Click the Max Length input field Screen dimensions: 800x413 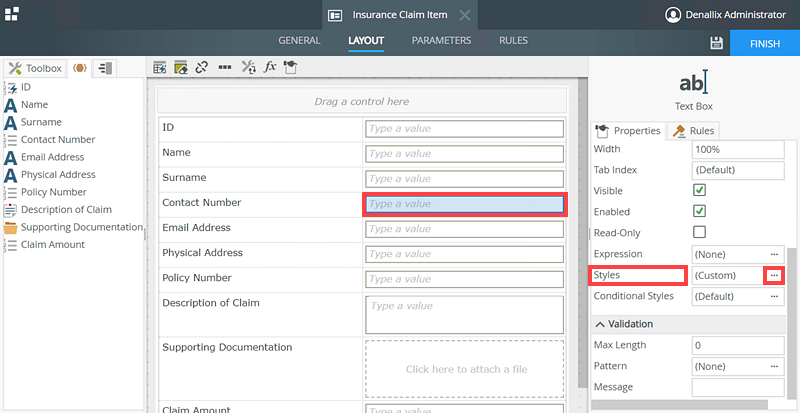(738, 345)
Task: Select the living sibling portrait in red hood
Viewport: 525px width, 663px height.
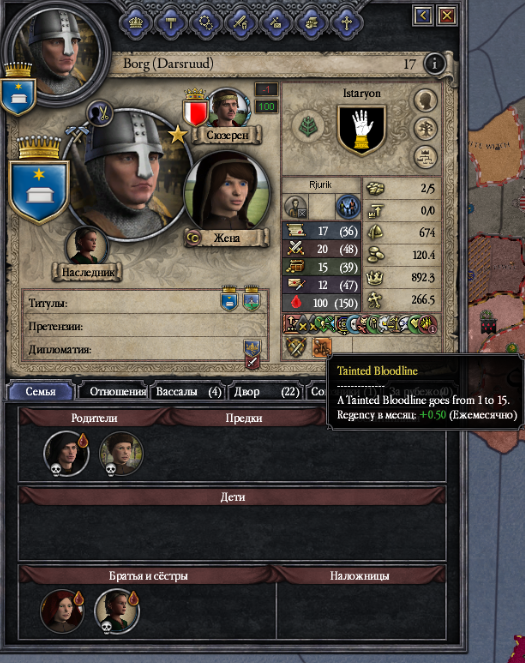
--
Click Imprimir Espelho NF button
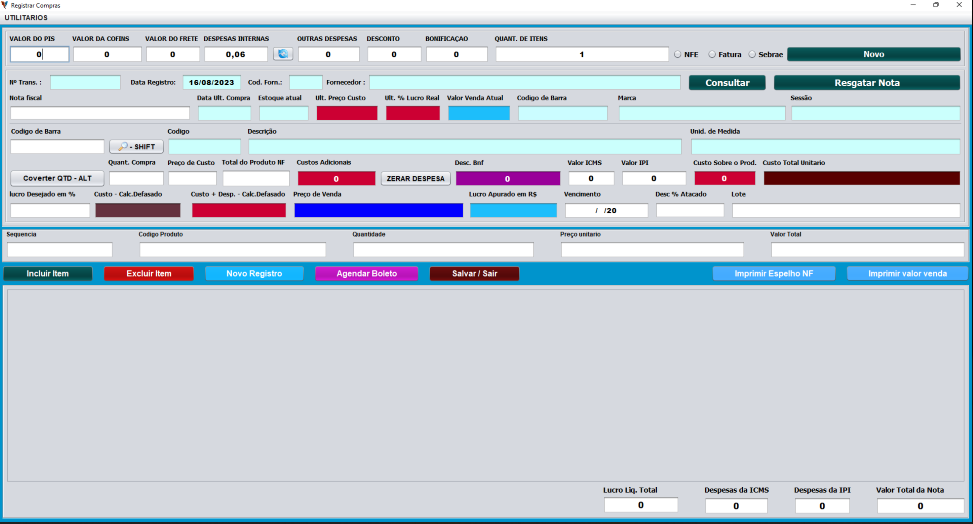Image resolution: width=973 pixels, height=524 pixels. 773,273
---
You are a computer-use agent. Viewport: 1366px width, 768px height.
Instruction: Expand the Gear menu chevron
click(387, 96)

TASK DIRECTIONS: Could you restate, word for word, the lines above from the one with "Task: Select the" to the one with "Viewport: 525px width, 663px height.", both included?

RESPONSE AREA:
Task: Select the living sibling portrait in red hood
Viewport: 525px width, 663px height.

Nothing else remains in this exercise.